(Given data Opens)

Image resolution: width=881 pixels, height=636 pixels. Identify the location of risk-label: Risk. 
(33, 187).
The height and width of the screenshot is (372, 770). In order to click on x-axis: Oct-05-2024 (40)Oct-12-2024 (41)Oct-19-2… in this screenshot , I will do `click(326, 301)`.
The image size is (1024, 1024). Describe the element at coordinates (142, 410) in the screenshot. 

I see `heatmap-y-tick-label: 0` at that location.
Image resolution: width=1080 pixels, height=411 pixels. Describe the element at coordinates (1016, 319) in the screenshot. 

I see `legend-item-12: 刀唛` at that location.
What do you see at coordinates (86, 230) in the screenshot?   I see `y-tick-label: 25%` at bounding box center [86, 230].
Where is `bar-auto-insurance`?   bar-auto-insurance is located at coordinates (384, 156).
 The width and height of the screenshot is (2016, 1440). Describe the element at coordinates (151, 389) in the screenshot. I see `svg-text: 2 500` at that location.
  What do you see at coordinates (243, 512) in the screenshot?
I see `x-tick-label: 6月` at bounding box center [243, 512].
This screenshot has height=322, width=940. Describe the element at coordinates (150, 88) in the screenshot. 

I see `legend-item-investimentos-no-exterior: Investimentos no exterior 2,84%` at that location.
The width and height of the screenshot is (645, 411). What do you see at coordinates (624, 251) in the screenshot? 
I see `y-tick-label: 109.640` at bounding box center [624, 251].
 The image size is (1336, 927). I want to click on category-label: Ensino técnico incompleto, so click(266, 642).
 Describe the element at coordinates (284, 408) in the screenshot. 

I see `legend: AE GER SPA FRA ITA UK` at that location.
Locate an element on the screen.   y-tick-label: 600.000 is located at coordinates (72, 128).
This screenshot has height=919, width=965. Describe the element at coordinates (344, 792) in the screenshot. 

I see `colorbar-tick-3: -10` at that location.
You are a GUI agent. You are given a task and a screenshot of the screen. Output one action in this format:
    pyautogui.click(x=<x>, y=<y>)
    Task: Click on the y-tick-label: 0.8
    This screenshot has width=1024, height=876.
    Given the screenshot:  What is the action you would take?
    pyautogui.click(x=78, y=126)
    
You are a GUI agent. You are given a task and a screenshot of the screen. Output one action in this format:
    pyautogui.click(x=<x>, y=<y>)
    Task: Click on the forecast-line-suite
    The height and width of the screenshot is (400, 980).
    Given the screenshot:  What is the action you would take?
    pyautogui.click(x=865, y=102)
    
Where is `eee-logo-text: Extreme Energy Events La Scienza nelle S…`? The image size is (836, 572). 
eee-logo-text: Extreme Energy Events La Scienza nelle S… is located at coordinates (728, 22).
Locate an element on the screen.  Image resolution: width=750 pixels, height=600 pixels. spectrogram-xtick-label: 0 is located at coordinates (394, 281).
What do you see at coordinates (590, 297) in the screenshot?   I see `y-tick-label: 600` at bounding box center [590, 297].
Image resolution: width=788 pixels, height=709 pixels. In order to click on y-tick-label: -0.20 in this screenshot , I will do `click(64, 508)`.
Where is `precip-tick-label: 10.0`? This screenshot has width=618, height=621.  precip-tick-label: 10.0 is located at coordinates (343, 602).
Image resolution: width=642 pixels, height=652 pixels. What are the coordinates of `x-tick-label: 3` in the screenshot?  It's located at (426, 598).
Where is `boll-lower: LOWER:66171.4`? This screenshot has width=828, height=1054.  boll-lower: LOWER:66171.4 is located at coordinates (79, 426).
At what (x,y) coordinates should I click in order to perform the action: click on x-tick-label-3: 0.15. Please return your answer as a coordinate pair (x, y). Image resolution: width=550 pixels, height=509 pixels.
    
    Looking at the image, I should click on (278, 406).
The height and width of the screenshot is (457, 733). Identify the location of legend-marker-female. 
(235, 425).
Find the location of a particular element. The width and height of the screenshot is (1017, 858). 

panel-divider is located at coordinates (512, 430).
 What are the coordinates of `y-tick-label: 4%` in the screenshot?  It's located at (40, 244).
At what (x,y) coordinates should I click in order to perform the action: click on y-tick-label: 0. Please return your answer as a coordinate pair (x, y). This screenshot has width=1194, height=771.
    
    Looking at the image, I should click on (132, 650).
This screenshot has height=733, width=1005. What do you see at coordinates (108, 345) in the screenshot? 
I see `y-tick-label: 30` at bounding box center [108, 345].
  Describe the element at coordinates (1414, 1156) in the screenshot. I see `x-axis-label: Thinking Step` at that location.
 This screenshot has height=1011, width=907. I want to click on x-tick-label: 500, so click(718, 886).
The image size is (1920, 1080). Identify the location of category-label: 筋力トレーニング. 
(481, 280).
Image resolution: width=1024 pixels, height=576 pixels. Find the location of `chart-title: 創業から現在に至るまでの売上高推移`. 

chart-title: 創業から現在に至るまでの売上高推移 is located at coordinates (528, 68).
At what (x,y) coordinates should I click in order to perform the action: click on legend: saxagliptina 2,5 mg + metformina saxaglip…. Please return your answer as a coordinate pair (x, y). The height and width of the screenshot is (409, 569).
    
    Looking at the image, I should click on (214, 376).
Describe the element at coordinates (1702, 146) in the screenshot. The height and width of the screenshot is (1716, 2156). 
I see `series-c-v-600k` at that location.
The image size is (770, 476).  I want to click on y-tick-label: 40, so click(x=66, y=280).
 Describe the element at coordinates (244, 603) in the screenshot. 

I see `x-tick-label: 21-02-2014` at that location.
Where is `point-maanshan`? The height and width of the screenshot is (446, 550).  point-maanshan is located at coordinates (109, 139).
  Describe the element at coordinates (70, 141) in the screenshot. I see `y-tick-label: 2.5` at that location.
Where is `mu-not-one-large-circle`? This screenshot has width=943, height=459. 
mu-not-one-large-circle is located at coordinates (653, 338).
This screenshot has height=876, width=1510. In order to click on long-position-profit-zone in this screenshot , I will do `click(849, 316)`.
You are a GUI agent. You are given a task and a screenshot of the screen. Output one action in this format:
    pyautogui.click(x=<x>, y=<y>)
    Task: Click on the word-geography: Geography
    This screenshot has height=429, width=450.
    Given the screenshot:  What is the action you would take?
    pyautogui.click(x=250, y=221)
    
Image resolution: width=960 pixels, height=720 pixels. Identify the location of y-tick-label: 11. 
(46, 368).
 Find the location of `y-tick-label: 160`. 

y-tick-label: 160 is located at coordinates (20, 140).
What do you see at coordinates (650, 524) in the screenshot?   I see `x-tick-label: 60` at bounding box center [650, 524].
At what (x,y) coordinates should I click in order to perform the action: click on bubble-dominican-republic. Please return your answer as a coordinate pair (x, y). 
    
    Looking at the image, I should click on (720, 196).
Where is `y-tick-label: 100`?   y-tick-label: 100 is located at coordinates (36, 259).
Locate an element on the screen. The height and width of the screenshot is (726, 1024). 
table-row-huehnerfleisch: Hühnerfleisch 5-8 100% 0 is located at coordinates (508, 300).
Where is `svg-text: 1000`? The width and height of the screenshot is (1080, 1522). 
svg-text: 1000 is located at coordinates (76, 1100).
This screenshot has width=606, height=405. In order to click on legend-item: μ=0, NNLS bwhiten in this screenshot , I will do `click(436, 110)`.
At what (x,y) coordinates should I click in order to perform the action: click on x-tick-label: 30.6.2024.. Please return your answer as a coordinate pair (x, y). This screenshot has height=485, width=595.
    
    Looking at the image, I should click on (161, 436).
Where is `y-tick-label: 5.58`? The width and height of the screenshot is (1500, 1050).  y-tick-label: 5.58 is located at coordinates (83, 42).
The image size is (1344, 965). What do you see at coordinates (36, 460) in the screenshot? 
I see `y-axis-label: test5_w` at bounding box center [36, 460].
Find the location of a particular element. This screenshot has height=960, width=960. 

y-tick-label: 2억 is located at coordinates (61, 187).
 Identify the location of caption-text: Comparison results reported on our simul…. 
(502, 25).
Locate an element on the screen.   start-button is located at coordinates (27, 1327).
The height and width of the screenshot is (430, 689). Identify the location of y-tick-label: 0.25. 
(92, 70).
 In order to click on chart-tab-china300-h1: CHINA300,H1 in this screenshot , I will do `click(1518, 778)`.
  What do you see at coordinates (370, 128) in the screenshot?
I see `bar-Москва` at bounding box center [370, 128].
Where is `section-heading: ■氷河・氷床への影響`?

(Given data Closes)

▶ [Requirement]:
Reproduce the entries from their start through the line containing "What do you see at coordinates (86, 230)", replacing "Describe" with "Explain" and changing nothing else.

▶ [Output for this exercise]:
Image resolution: width=881 pixels, height=636 pixels. Identify the location of risk-label: Risk. 
(33, 187).
The height and width of the screenshot is (372, 770). In order to click on x-axis: Oct-05-2024 (40)Oct-12-2024 (41)Oct-19-2… in this screenshot , I will do `click(326, 301)`.
The image size is (1024, 1024). Explain the element at coordinates (142, 410) in the screenshot. 

I see `heatmap-y-tick-label: 0` at that location.
Image resolution: width=1080 pixels, height=411 pixels. Explain the element at coordinates (1016, 319) in the screenshot. 

I see `legend-item-12: 刀唛` at that location.
What do you see at coordinates (86, 230) in the screenshot?   I see `y-tick-label: 25%` at bounding box center [86, 230].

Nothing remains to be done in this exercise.